→ WORK TO COMPLETE
Give back every record precisely.

··· AVAILABLE DATA ···

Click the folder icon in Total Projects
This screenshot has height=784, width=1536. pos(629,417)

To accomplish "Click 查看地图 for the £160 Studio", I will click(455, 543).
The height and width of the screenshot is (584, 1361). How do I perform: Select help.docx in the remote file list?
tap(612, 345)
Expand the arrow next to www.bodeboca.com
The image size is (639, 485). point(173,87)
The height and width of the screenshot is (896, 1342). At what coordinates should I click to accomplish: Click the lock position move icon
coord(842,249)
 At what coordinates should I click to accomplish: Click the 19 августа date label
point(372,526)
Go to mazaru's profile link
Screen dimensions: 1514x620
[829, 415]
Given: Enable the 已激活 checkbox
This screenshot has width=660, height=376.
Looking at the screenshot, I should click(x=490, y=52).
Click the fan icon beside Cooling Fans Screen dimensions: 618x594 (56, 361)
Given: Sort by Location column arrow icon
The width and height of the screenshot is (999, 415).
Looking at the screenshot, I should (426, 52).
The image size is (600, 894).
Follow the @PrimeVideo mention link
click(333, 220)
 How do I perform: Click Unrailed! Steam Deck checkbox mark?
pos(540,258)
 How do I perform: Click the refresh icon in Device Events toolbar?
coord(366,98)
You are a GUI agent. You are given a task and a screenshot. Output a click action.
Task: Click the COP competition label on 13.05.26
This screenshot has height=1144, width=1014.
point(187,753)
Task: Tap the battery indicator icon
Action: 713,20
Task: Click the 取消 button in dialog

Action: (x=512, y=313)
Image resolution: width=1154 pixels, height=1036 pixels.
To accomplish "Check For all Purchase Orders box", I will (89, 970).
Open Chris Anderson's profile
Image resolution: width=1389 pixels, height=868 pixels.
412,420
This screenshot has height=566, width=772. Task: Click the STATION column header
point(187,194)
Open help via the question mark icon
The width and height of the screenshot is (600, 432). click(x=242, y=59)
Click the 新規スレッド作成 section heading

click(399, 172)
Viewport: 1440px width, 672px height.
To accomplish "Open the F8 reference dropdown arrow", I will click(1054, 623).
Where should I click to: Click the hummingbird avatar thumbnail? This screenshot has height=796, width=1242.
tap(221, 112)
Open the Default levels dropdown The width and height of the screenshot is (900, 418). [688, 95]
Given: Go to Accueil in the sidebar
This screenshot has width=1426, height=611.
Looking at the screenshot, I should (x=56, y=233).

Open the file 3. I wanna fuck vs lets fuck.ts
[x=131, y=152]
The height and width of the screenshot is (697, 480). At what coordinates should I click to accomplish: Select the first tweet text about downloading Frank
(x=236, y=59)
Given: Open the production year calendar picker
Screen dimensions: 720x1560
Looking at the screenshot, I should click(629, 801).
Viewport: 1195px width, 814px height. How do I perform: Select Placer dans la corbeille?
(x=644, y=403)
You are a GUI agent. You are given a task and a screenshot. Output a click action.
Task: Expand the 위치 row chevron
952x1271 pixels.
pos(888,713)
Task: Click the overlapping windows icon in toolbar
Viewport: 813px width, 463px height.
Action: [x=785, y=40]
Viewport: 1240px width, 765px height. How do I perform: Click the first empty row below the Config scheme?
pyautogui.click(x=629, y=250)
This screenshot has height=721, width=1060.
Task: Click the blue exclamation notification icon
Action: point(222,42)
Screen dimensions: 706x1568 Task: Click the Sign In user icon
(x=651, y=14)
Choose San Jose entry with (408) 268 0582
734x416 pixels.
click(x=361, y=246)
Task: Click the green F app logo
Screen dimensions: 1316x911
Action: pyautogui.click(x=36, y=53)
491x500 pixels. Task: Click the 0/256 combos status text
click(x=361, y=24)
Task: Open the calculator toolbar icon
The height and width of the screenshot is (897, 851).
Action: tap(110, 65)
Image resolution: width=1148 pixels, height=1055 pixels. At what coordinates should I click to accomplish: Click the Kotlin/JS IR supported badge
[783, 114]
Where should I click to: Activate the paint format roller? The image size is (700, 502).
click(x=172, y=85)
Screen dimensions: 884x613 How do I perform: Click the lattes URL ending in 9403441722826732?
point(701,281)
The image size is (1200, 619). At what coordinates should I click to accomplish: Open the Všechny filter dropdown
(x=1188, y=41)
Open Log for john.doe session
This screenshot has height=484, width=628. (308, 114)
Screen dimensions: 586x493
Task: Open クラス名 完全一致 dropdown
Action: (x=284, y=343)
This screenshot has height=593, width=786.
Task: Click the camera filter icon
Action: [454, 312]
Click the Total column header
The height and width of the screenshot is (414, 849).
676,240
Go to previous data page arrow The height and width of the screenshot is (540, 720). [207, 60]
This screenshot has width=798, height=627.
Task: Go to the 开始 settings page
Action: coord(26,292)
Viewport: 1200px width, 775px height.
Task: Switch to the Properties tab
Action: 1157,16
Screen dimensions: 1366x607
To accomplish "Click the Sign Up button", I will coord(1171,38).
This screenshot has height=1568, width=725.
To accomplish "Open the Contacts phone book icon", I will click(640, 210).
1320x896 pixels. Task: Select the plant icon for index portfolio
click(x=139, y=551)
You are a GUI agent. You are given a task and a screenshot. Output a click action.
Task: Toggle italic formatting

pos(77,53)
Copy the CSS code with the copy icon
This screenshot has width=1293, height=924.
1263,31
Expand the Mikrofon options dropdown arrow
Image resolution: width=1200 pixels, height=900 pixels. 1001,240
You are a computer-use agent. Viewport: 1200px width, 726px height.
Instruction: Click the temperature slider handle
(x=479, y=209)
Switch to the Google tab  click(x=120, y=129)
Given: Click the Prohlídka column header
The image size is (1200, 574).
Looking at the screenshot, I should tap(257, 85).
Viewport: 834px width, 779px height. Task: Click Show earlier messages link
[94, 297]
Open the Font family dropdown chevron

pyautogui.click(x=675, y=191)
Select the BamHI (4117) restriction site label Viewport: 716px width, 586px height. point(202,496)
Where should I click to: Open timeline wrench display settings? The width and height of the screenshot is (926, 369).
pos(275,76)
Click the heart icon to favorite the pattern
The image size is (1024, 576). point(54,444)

···

→ TASK OUTPUT
Click the folder icon in Total Projects
This screenshot has height=784, width=1536. pos(629,417)

To accomplish "Click 查看地图 for the £160 Studio", I will click(455, 543).
The height and width of the screenshot is (584, 1361). How do I perform: Select help.docx in the remote file list?
tap(612, 345)
Expand the arrow next to www.bodeboca.com
The image size is (639, 485). point(173,87)
The height and width of the screenshot is (896, 1342). At what coordinates should I click to accomplish: Click the lock position move icon
coord(842,249)
 At what coordinates should I click to accomplish: Click the 19 августа date label
point(372,526)
Go to mazaru's profile link
Screen dimensions: 1514x620
[829, 415]
Given: Enable the 已激活 checkbox
This screenshot has width=660, height=376.
Looking at the screenshot, I should click(x=490, y=52).
Click the fan icon beside Cooling Fans Screen dimensions: 618x594 (56, 361)
Given: Sort by Location column arrow icon
The width and height of the screenshot is (999, 415).
Looking at the screenshot, I should (426, 52).
The image size is (600, 894).
Follow the @PrimeVideo mention link
click(333, 220)
 How do I perform: Click Unrailed! Steam Deck checkbox mark?
pos(540,258)
 How do I perform: Click the refresh icon in Device Events toolbar?
coord(366,98)
You are a GUI agent. You are given a task and a screenshot. Output a click action.
Task: Click the COP competition label on 13.05.26
This screenshot has height=1144, width=1014.
point(187,753)
Task: Tap the battery indicator icon
Action: 713,20
Task: Click the 取消 button in dialog

Action: (x=512, y=313)
Image resolution: width=1154 pixels, height=1036 pixels.
To accomplish "Check For all Purchase Orders box", I will (89, 970).
Open Chris Anderson's profile
Image resolution: width=1389 pixels, height=868 pixels.
412,420
This screenshot has height=566, width=772. Task: Click the STATION column header
point(187,194)
Open help via the question mark icon
The width and height of the screenshot is (600, 432). click(x=242, y=59)
Click the 新規スレッド作成 section heading

click(399, 172)
Viewport: 1440px width, 672px height.
To accomplish "Open the F8 reference dropdown arrow", I will click(1054, 623).
Where should I click to: Click the hummingbird avatar thumbnail? This screenshot has height=796, width=1242.
tap(221, 112)
Open the Default levels dropdown The width and height of the screenshot is (900, 418). [688, 95]
Given: Go to Accueil in the sidebar
This screenshot has width=1426, height=611.
Looking at the screenshot, I should (x=56, y=233).

Open the file 3. I wanna fuck vs lets fuck.ts
[x=131, y=152]
The height and width of the screenshot is (697, 480). At what coordinates should I click to accomplish: Select the first tweet text about downloading Frank
(x=236, y=59)
Given: Open the production year calendar picker
Screen dimensions: 720x1560
Looking at the screenshot, I should click(629, 801).
Viewport: 1195px width, 814px height. How do I perform: Select Placer dans la corbeille?
(x=644, y=403)
You are a GUI agent. You are given a task and a screenshot. Output a click action.
Task: Expand the 위치 row chevron
952x1271 pixels.
pos(888,713)
Task: Click the overlapping windows icon in toolbar
Viewport: 813px width, 463px height.
Action: [x=785, y=40]
Viewport: 1240px width, 765px height. How do I perform: Click the first empty row below the Config scheme?
pyautogui.click(x=629, y=250)
This screenshot has height=721, width=1060.
Task: Click the blue exclamation notification icon
Action: point(222,42)
Screen dimensions: 706x1568 Task: Click the Sign In user icon
(x=651, y=14)
Choose San Jose entry with (408) 268 0582
734x416 pixels.
click(x=361, y=246)
Task: Click the green F app logo
Screen dimensions: 1316x911
Action: pyautogui.click(x=36, y=53)
491x500 pixels. Task: Click the 0/256 combos status text
click(x=361, y=24)
Task: Open the calculator toolbar icon
The height and width of the screenshot is (897, 851).
Action: tap(110, 65)
Image resolution: width=1148 pixels, height=1055 pixels. At what coordinates should I click to accomplish: Click the Kotlin/JS IR supported badge
[783, 114]
Where should I click to: Activate the paint format roller? The image size is (700, 502).
click(x=172, y=85)
Screen dimensions: 884x613 How do I perform: Click the lattes URL ending in 9403441722826732?
point(701,281)
The image size is (1200, 619). At what coordinates should I click to accomplish: Open the Všechny filter dropdown
(x=1188, y=41)
Open Log for john.doe session
This screenshot has height=484, width=628. (308, 114)
Screen dimensions: 586x493
Task: Open クラス名 完全一致 dropdown
Action: (x=284, y=343)
This screenshot has height=593, width=786.
Task: Click the camera filter icon
Action: [454, 312]
Click the Total column header
The height and width of the screenshot is (414, 849).
676,240
Go to previous data page arrow The height and width of the screenshot is (540, 720). [207, 60]
This screenshot has width=798, height=627.
Task: Go to the 开始 settings page
Action: coord(26,292)
Viewport: 1200px width, 775px height.
Task: Switch to the Properties tab
Action: 1157,16
Screen dimensions: 1366x607
To accomplish "Click the Sign Up button", I will coord(1171,38).
This screenshot has height=1568, width=725.
To accomplish "Open the Contacts phone book icon", I will click(640, 210).
1320x896 pixels. Task: Select the plant icon for index portfolio
click(x=139, y=551)
You are a GUI agent. You are given a task and a screenshot. Output a click action.
Task: Toggle italic formatting

pos(77,53)
Copy the CSS code with the copy icon
This screenshot has width=1293, height=924.
1263,31
Expand the Mikrofon options dropdown arrow
Image resolution: width=1200 pixels, height=900 pixels. 1001,240
You are a computer-use agent. Viewport: 1200px width, 726px height.
Instruction: Click the temperature slider handle
(x=479, y=209)
Switch to the Google tab  click(x=120, y=129)
Given: Click the Prohlídka column header
The image size is (1200, 574).
Looking at the screenshot, I should tap(257, 85).
Viewport: 834px width, 779px height. Task: Click Show earlier messages link
[94, 297]
Open the Font family dropdown chevron

pyautogui.click(x=675, y=191)
Select the BamHI (4117) restriction site label Viewport: 716px width, 586px height. point(202,496)
Where should I click to: Open timeline wrench display settings? The width and height of the screenshot is (926, 369).
pos(275,76)
Click the heart icon to favorite the pattern
The image size is (1024, 576). point(54,444)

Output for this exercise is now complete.